> **TÂCHE ASSIGNÉE A**
Modifiez le passage de l'extrait qui va de "Elle est psychanalyste" jusqu'à "pas de fonctionner." : recopiez-le en remplaçant "compassion" par "sympathie".
> **TÂCHE ASSIGNÉE B**
D'après l'extrait, pourquoi la narratrice a-t-elle fui devant la parente qui lui demandait une coloration contre les poux ? Répondez en une à trois phrases.

> **EXTRAIT DU DOCUMENT**
※

Elle est psychanalyste aussi. Lacanienne. Je ne doute pas qu’elle considère tout ça comme de la bienveillance, car elle SACHE et veut nous en informer au forceps, elle fait ça pour notre bien et ça doit être difficile de son point de vue de nous voir vivre totalement à rebrousse-poil.

J’ai détourné (kidnappé) son enfant de ses tentatives de normalisation, je comprends que ça puisse être dur à encaisser.
Sincèrement, je pense qu’elle en souffre et j’ai de la compassion pour elle. J’ai même de l’affection pour elle, mais heu…loin.

Mais moi, face à une personne toxique, maintenant, je me barre. Je peux pas sauver tout le monde, encore moins sauver une personne qui cherche elle-même à me sauver, vus nos deux caractères ça risquait pas de fonctionner.

🦎🦎🦎

Ouais, chuis une grosse fragile qui passe sa vie à fuir. Deal with it. C’est comme ça que j’ai atteint l’âge vénérable de 38 ans.

Je fuis pas “comme une lâche” mais “comme une survivante”.

J’ai déjà fui comme une lâche, mais pas si souvent que ça. Récemment, j’ai fui devant la parente 1 d’une copine du petit qui me demandait de lui faire une coloration à la maison pour faire fuir ses poux. Elle dépassait mes compétences de coloriste mais surtout je veux plus me lancer là dedans, clairement : elle en est sans doute au stade des x signalements à l’ASE vu l’état des petites, et j’ai pu l’énergie de prendre soin de deux enfants supplémentaires. Je suis lâche1.

J’en ai marre de me battre face à des moulins à vent.
Je suis fatiguée.

🐳🐳🐳

J’en ai marre de revoir les mêmes situations se répéter à l’infini. Aider une meuf à quitter son mec pour la voir se remettre avec un type du même acabit directement après.
C’est certainement pas de sa faute, non. Et elle ne perçoit pas le danger là où tu tiltes immédiatement. Et elle ne t’écoute pas : elle est amoureuse. Je la comprends.

Et j’aimerais tellement, je te jure, j’aimerais tellement que ça se passe bien, qu’elle vive sa happy end dans la joie et les fleurs.

En attendant, je veille, j’attends le moment où ça va déconner, parce que je serai là, évidemment, prête à refaire le même chemin de croix des 12 étapes du deuil de sa relation toxique2.

Je serai là dans 3 mois, 6 mois, 1 an, 2 ans, 7 ans, à SAVOIR.
On va dire que je commence à avoir du flair pour les mecs violents.
Chaque petit élément rapporté sonne comme une alerte en moi. Trop possessifs. Des propos bizarres, qui ne cadrent pas avec sa personnalité, les premières excuses quand il “va trop loin”, les excuses suivantes, celles d’après, “mais il est si gentil”, le déni. Même être trop sympa au début m’alerte.

※

> **DONNÉES FOURNIES**
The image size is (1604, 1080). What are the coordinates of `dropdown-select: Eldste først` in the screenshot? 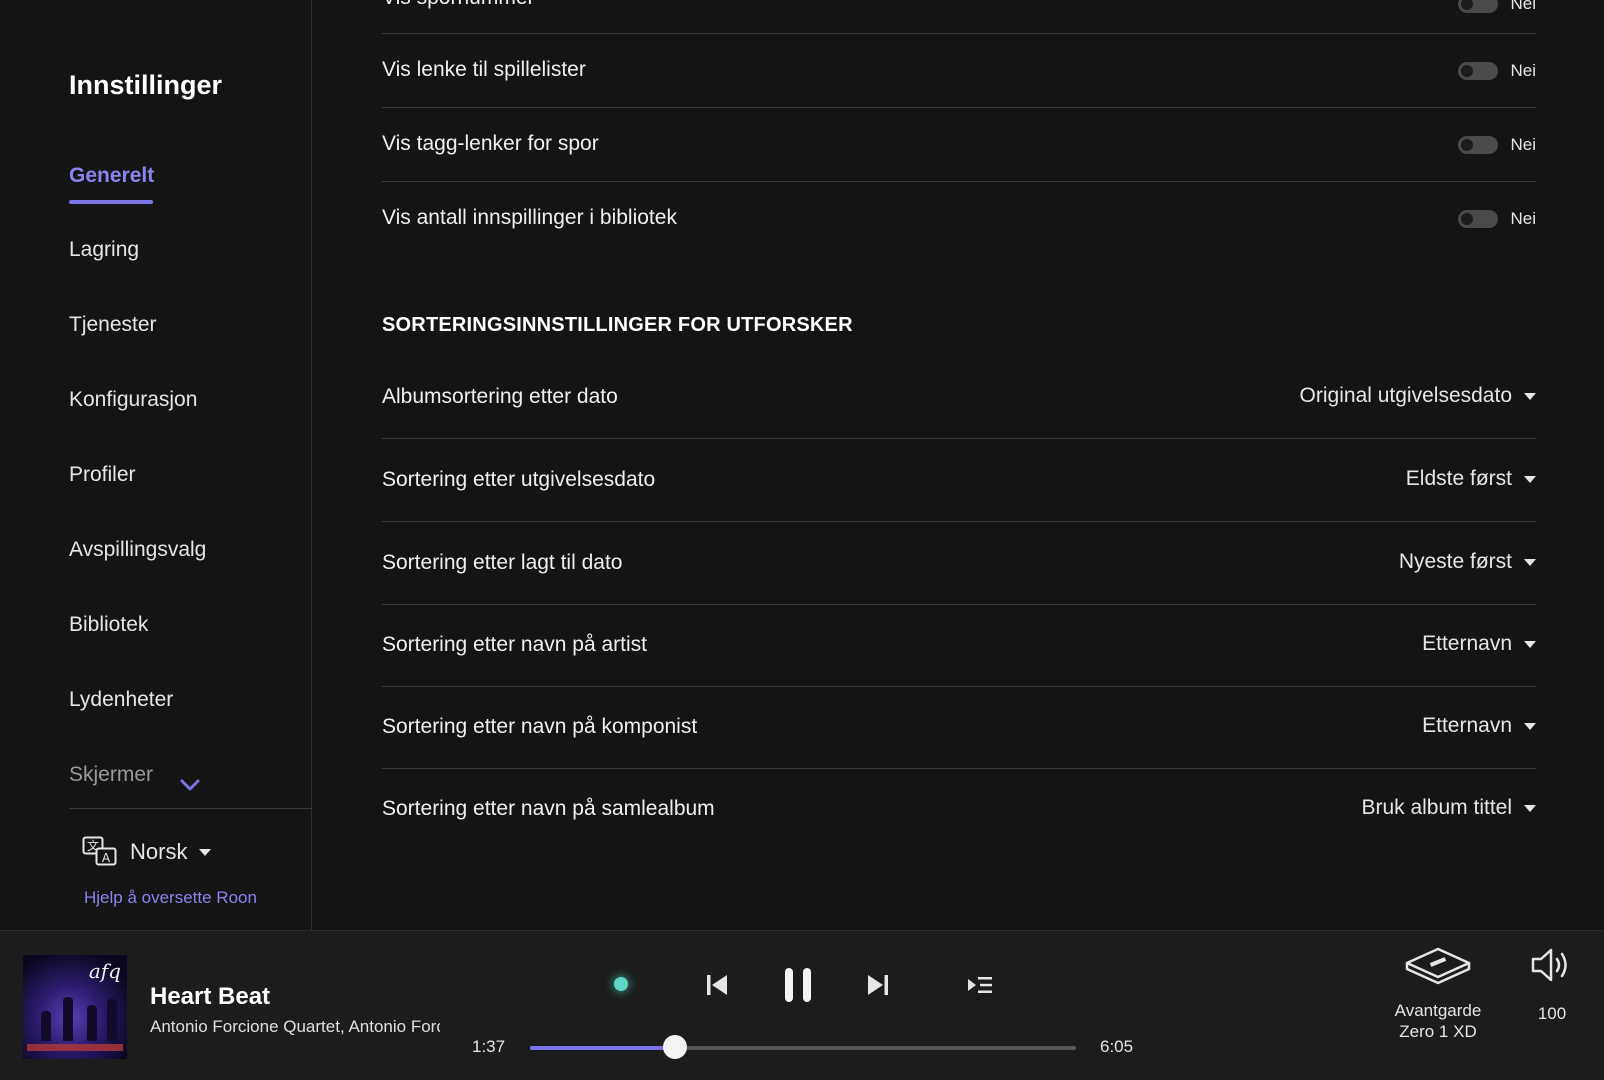 It's located at (1471, 479).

※

> **RÉPONSE ATTENDUE A**
Elle est psychanalyste aussi. Lacanienne. Je ne doute pas qu’elle considère tout ça comme de la bienveillance, car elle SACHE et veut nous en informer au forceps, elle fait ça pour notre bien et ça doit être difficile de son point de vue de nous voir vivre totalement à rebrousse-poil.

J’ai détourné (kidnappé) son enfant de ses tentatives de normalisation, je comprends que ça puisse être dur à encaisser.
Sincèrement, je pense qu’elle en souffre et j’ai de la sympathie pour elle. J’ai même de l’affection pour elle, mais heu…loin.

Mais moi, face à une personne toxique, maintenant, je me barre. Je peux pas sauver tout le monde, encore moins sauver une personne qui cherche elle-même à me sauver, vus nos deux caractères ça risquait pas de fonctionner.

> **RÉPONSE ATTENDUE B**
Cette demande dépassait ses compétences de coloriste, mais surtout elle ne veut plus s'engager dans ce genre de situation. Vu l'état des petites, cette parente en est sans doute à plusieurs signalements à l'ASE, et la narratrice n'a plus l'énergie de prendre soin de deux enfants supplémentaires.